Given records:
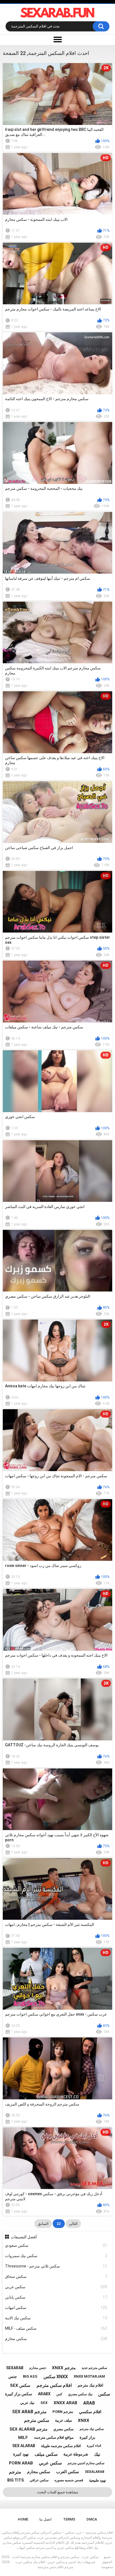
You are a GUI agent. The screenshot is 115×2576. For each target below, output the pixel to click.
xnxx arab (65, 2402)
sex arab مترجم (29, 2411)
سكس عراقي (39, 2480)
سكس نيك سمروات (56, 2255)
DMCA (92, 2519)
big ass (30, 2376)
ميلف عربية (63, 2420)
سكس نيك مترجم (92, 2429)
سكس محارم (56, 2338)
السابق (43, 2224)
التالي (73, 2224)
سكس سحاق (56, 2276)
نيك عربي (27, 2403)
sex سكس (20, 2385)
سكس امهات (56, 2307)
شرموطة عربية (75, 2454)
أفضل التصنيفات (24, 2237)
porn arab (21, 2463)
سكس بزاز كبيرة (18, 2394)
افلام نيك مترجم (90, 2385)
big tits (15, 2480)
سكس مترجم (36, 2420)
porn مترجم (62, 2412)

* * *

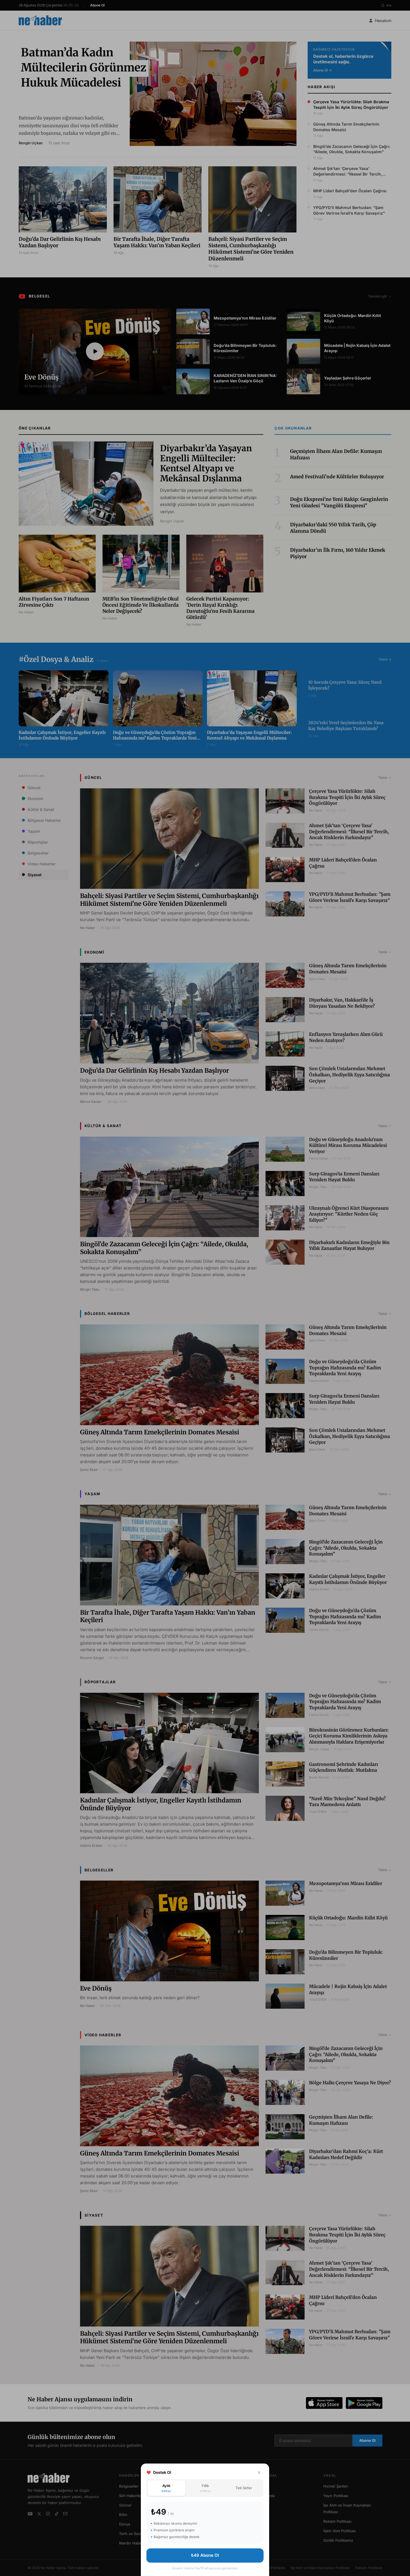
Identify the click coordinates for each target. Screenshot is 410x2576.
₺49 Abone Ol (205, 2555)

==

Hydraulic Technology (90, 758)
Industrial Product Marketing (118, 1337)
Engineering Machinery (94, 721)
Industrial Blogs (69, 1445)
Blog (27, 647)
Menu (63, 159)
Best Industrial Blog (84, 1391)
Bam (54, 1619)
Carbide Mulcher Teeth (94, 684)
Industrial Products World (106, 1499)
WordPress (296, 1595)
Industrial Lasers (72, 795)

Problem statement: Copy out every line in the records where the word "مترجم" is found.

Response for this exercise:
sex arab مترجم (29, 2411)
سكس نيك مترجم (92, 2429)
افلام نيك مترجم (90, 2385)
سكس مترجم (36, 2420)
porn مترجم (62, 2412)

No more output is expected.